## Short exercise
Copy the rows starting at the line that contains "Screen dimensions: 1089x668" and ending at the line that contains "point(92,274)", keeping every line. Scale each coordinate in the answers by 1.65, rounding to whole numbers with halves rounded up.

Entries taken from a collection
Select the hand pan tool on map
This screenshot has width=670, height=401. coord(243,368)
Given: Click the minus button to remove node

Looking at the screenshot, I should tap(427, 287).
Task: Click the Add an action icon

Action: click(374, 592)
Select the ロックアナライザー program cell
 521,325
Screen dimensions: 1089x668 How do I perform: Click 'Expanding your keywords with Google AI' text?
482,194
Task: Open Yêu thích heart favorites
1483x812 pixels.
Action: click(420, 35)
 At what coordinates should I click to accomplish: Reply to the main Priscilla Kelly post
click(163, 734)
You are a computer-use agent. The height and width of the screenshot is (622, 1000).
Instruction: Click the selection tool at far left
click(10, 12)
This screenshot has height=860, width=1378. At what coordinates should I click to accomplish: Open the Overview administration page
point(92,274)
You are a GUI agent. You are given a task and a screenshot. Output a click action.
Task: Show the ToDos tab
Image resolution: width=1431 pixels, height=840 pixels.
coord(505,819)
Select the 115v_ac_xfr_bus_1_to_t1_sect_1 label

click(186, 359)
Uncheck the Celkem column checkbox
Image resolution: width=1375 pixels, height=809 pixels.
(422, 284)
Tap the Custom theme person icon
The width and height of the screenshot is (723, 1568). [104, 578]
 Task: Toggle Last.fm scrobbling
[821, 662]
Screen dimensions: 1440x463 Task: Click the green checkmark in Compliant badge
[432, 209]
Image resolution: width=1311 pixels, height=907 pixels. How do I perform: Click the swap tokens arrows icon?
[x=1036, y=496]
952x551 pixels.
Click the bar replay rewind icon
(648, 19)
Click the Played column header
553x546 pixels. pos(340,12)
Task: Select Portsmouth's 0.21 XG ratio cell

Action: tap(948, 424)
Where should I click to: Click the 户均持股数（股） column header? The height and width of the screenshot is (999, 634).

## The completed task
Screen dimensions: 1089x668 How do I perform: Click 'Expanding your keywords with Google AI' text?
795,320
Task: Open Yêu thích heart favorites
1483x812 pixels.
Action: click(693, 58)
 At what coordinates should I click to accomplish: Reply to the main Priscilla Kelly post
click(269, 1211)
You are a computer-use agent. The height and width of the screenshot is (622, 1000).
Instruction: Click the selection tool at far left
click(17, 20)
This screenshot has height=860, width=1378. At what coordinates should I click to accomplish: Open the Overview administration page
point(152,452)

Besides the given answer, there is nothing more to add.